When presenting analytical topics to a general audience (including technical), keep the following guidelines in mind:

- State your problem as clearly, as concisely, and as simply as possible.
- Make sure your problem is measurable and framed in factual terms.
- Present simple to complex, always in that order.
- Err on the side of simplicity vs. complexity with design.
- Use slides to milestone your talking points.
- For timing: complex slides will need ~2-3 minutes. Simple slides need 1.
- Title your plots with succinct conclusions.
- Highlight your inference when presenting multiple outputs
  - i.e. point out what’s interesting in your graphs
- Be sure to visualize, but make sure your visualizations make sense!
- PRACTICE! Time yourself. It takes a half hour and will help immensely.
- Do not say "I meant to do this, but I didn't have time" or "Sorry this score is so bad."
- **SUMMARIZE, SUMMARIZE, SUMMARIZE!** Always wrap up your presentation with your problem, your method, and your solution.

## Capstone Milestones  

> #### Materials must be submitted in a clearly labeled Jupyter notebook, including:
> 1. Markdown writeups, code, and visualizations.
> 2. Materials must be submitted via form with link.
> 3. Materials must be submitted by the deadlines specified.

> #### At minimum, one instructor will review each submission (provided things are submitted on time). Depending on timing, we may have time for a "roundtable discussion" among the class for people who. We also encourage you to schedule 1:1 meetings with us to discuss these.


## 1. Capstone Ideas
***
_Week 8: 7:00 p.m., Wednesday, August 9_

This milestone requires you to have a few ideas documented including:

> - Description of goals
> - Reference datasets

## 2. Proposals
***
_Week 10: 7:00 p.m., Wednesday, August 23_

#### Deliverables:

> - Description of project
> - Project goals
> - Hypothesis / Problem statement
> - Literal dataset(s)

## 3. EDA Report
***
_Week 11: 7:00 p.m., Wednesday, August 30_

This will be an overview of your approach with a well-articulated summary that includes your problem statement, outlines your proposed methods and models, defines any risks & assumptions, and includes any revisions from your initial goals & criteria, as needed.

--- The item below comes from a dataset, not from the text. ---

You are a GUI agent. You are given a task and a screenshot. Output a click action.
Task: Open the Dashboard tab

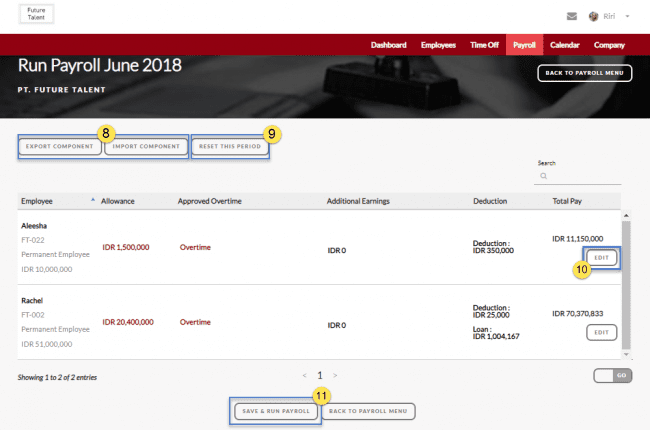388,45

> - Articulate “Specific aim”
> - Outline proposed methods and models
> - Define risks & assumptions
> - Revise initial goals & success criteria, as needed
> - Create local database
> - Describe data cleaning/munging techniques
> - Create a data dictionary
> - Perform & summarize EDA

**Goal**: A summary notebook outlining your project's goals, methods, models, and EDA.

#### Bonus
- Explain how you intend to evaluate your results. What tuning metric(s) and evaluation approaches do you intend to use?
- Identify 1-2 additional datasets that may help to bolster or challenge your findings. How might these relate to your data?
- Create a blog post of at least 500 words (and 1-2 graphics!) that describes your assumptions and processes for EDA. Link to it in your Jupyter notebook.

## 4. Technical First Draft
***
_Week 12: 7:00 p.m., Tuesday, September 5 (day after Labor Day)_

**Your work should document findings for peers and technical stakeholders, including:**

> - Executive Summary
> - Identification of outliers
> - Description of how you defined your variables
> - Discussion of model selection and implementation
> - Description of any data pipeline(s)
> - Visualizations & statistical analysis
> - Interpretation of findings & relation to goals/success metrics
> - Description of any source code used to conduct analysis
> - Stakeholder recommendations & next steps for model/peers

#### Bonus

- Describe how you could continue to validate your model's performance over time
- Explain how you would deploy your model in a production environment
- ** Create a blog post of at least 500 words explaining your overall approach, model implementation, specific analysis, findings, and lessons learned. Link to it in your Technical notebook.**

## 5. Final Capstone Submission
***
_Week 12: 9:00 a.m., Thursday, September 7_

We'll delve more into the explicit deliverables required later, but it will be a polished version of the technical first draft due earlier in the week.